§ Jobs
1. List the kinds of orchestra that the text below on solo and orchestral performance names as places where a musician might play a piece.
2. Which Beethoven overture does the text below on solo and orchestral performance name?

§ Text
=-=-=

That is a great question, Adonis. Both can be incredibly demanding at times and for various reasons. ‎For me personally, I feel it really depends on the particular concert programme and the particular recording project. But, no matter what a given situation is, there is always a lot of thought and care to make what even appears to be the most simple thing to be at its best.

Performing solo concerti is something that is usually planned in advance, and in preparation you practice like an Olympic athlete in order to be in the best musical and physical shape as possible. Daily practice of basic fundamentals, long tones, breathing, scales, technical studies, along with the solo itself, focusing completely on the music and intent of the composer with heart full of humility and gratitude. Communicating fully with the audience, telling a story through the music with a combination of steadfast prep and in-the-moment spontaneity, wanting to reach people’s hearts and wanting to help them forget their troubles even for a few minutes, is the dream situation I always hope for as an artist.

As an orchestral musician preparing various standard orchestral repertoire, there are so many wonderful and challenging works that one will play once he or she is a member of an orchestra. And, depending on the piece, that could be a young, top-notch training orchestra, or college orchestra, or professional orchestra – but the preparation for many of these pieces starts as a young student, after achieving a certain level of proficiency, learning the standard excerpts to prepare for auditions. All of the many hours of prep early on is what makes it possible for the moment you actually get to play the piece in real life with an orchestra. There are too many pieces to mention here, but to name a few, almost anything and everything by Stravinsky – such as the Firebird Suite or Petrushka, Ravel’s Daphnis and Chloe, Beethoven’s Symphonies, including his Leonore Overture No. 3, Prokofiev’s Peter and the Wolf and his Classical Symphony, Debussy – Prelude to the Afternoon of a Faun, Bartok – Concerto.for Orchestra, Saint-Saens – Carnival of the Animals, J.S. Bach – St. Matthew’s Passion, works of Rimsky-Korsakov, Berlioz, Brahms, Strauss, Mahler, Schoenberg, along with cutting-edge contemporary music with many extreme extended techniques.

=-=-=

§ Listed entries
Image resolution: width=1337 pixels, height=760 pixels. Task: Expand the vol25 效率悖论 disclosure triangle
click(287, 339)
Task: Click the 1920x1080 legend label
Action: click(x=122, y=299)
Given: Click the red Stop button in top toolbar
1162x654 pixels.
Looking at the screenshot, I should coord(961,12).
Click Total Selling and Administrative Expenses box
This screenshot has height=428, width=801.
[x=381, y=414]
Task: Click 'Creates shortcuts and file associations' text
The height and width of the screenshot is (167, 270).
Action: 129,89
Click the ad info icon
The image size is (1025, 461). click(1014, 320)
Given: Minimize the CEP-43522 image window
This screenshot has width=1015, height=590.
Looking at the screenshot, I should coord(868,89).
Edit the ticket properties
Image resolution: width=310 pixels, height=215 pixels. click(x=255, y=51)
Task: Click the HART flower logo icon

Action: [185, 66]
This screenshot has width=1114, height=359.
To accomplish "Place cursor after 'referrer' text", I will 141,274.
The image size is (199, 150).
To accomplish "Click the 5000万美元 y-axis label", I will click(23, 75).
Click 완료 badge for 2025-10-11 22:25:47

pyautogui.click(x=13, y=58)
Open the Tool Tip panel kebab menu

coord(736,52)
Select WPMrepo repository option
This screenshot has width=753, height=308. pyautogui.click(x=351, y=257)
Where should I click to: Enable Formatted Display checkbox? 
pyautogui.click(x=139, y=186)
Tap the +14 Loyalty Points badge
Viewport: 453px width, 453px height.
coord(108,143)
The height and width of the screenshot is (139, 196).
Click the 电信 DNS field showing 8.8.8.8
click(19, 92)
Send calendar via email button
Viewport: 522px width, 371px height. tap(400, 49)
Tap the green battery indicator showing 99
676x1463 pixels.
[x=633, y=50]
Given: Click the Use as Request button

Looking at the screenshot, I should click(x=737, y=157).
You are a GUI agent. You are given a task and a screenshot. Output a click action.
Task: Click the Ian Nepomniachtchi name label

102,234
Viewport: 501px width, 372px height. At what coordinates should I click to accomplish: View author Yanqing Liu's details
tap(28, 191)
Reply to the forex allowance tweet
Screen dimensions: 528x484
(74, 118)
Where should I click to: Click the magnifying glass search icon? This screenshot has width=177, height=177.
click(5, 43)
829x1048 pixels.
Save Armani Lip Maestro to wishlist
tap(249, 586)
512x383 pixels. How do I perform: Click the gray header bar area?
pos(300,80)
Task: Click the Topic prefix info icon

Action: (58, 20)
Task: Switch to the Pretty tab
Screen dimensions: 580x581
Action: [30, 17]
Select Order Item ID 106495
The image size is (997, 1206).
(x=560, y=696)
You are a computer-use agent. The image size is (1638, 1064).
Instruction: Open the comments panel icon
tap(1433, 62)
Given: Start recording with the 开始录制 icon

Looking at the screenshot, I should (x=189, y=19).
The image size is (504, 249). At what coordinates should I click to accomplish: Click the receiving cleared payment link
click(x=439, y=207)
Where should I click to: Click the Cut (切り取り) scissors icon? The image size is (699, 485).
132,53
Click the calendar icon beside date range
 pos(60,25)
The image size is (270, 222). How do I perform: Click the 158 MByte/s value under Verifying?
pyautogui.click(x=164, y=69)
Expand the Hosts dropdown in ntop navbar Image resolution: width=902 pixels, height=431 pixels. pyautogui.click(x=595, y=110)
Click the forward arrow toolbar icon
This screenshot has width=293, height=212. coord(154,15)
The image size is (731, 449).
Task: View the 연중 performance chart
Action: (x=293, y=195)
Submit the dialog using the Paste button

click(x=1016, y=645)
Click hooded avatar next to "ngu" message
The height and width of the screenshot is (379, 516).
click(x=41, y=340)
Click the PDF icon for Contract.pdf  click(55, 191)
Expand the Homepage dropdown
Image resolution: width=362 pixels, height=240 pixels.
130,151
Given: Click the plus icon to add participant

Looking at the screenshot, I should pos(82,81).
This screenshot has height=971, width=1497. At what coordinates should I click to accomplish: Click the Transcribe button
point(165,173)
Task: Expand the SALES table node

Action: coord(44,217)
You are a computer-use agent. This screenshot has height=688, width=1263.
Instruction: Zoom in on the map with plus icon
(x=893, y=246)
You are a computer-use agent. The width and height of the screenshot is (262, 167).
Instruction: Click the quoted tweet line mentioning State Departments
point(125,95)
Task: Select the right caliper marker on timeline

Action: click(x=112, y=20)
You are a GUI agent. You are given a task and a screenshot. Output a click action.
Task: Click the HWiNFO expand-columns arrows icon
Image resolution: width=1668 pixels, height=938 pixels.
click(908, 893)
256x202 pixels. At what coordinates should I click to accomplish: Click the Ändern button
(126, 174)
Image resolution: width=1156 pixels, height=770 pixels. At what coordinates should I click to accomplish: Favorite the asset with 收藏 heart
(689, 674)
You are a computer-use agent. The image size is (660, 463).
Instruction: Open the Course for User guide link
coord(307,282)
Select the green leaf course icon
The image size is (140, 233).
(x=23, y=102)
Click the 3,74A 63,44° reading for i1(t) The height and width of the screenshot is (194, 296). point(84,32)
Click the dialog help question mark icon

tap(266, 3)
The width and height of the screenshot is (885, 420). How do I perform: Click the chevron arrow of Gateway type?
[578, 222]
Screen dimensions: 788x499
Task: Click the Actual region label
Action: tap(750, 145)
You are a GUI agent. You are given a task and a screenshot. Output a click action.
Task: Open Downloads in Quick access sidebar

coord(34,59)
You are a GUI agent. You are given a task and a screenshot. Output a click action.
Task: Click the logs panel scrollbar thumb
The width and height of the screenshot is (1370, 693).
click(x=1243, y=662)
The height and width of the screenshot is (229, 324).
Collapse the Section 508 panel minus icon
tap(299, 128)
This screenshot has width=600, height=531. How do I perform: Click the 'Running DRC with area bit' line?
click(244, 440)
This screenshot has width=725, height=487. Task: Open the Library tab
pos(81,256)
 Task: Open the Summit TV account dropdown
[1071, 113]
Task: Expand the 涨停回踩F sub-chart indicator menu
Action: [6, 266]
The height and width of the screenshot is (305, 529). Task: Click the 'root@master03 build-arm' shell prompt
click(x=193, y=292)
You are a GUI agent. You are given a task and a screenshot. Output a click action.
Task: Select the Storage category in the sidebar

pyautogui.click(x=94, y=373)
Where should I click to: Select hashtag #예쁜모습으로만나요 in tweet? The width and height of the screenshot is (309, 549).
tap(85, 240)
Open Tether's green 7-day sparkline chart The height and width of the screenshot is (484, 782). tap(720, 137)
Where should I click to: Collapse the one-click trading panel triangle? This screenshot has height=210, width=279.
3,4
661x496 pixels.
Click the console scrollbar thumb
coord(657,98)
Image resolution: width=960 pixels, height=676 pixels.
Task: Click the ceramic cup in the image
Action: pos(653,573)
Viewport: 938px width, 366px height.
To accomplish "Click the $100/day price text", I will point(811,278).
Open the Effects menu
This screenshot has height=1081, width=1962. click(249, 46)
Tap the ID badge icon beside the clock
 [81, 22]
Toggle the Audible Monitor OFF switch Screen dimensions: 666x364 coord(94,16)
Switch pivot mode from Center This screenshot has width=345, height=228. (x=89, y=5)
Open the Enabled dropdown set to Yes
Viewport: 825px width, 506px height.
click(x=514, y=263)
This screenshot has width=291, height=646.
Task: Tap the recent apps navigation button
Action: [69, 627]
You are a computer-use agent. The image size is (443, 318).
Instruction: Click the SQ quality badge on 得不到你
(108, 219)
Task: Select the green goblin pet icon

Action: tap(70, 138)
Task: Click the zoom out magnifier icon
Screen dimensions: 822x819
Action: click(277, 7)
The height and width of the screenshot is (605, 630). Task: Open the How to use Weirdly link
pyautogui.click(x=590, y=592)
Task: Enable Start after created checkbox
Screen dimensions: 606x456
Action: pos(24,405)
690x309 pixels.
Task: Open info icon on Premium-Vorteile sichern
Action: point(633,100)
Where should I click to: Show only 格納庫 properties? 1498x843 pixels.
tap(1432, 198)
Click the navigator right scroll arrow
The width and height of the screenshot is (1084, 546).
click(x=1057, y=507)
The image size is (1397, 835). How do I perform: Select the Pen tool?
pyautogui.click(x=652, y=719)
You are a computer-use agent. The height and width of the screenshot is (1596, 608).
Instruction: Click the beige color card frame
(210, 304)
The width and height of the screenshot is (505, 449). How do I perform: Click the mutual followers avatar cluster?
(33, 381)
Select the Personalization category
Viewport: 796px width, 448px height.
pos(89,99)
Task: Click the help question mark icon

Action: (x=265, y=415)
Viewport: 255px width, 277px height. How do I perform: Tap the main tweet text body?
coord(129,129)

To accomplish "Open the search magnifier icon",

=-=-=

§ Answer set
1.
A young, top-notch training orchestra
A college orchestra
A professional orchestra

2. Leonore Overture No. 3